▸ WHAT THE TASK REQUIRES
Below are some records; output exactly the lines from the line with "Open the select-all dropdown arrow" to the line with "Click the sort", both ends kept, and nothing more.

-- GIVEN INFORMATION follows --

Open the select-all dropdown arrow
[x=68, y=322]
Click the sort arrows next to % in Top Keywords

-- GIVEN INFORMATION concluded --
-- GIVEN INFORMATION follows --

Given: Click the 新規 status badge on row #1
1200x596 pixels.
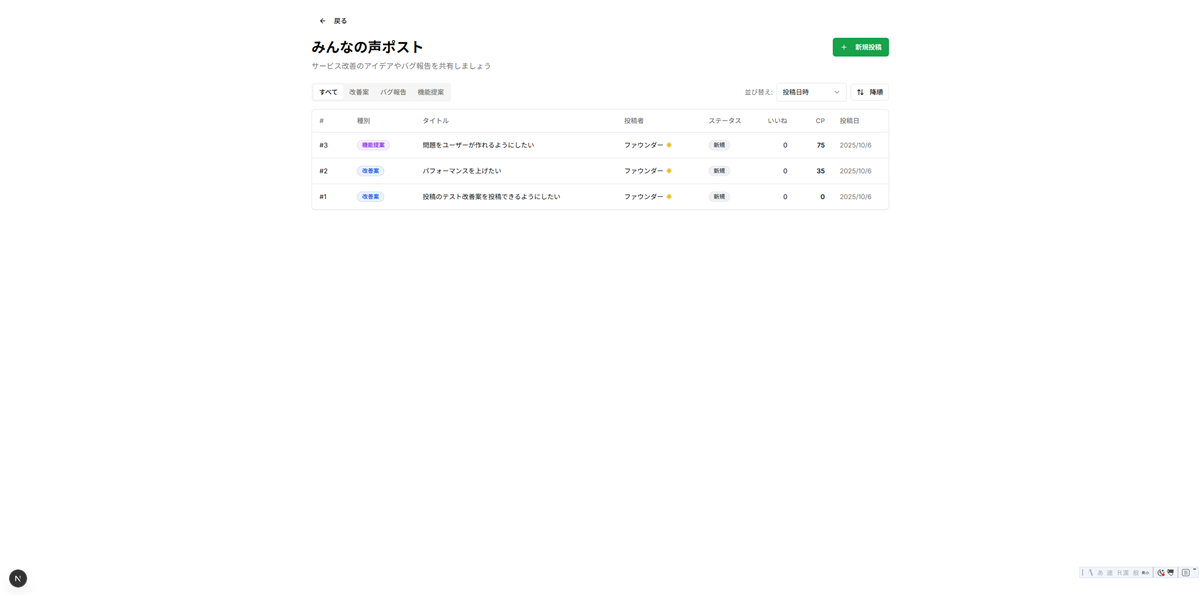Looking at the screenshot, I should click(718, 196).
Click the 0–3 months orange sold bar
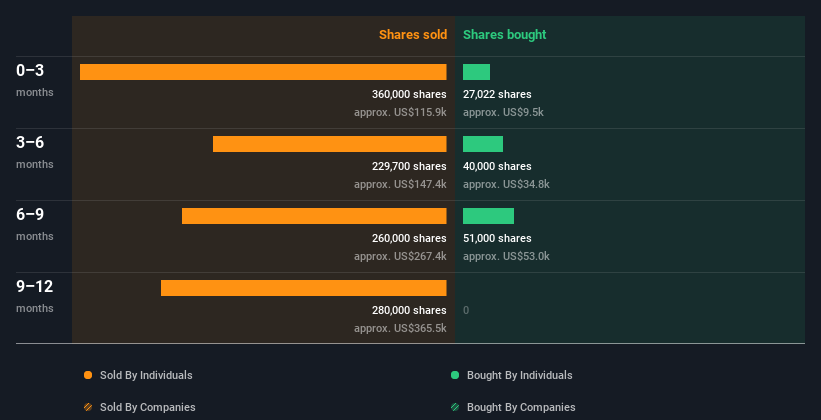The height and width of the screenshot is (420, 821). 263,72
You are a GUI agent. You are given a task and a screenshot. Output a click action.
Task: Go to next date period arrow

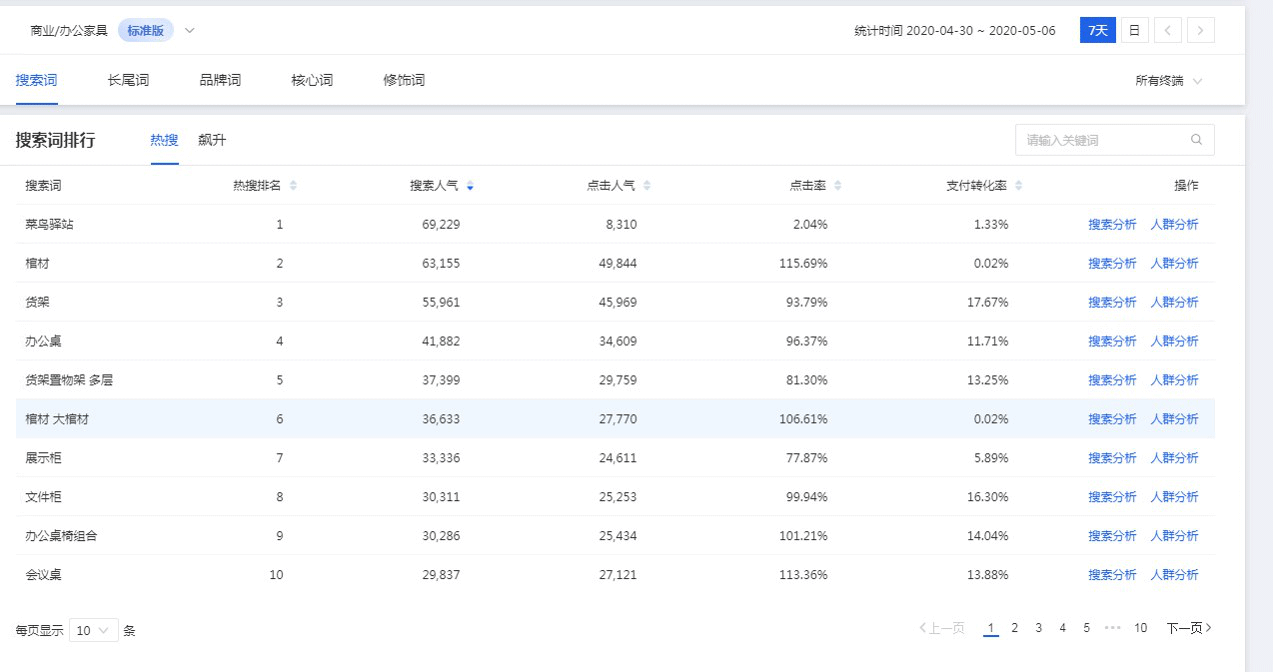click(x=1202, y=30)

-- GIVEN INFORMATION concluded --

▸ ANSWER FOR THE TASK
Open the select-all dropdown arrow
[x=68, y=322]
Click the sort arrows next to % in Top Keywords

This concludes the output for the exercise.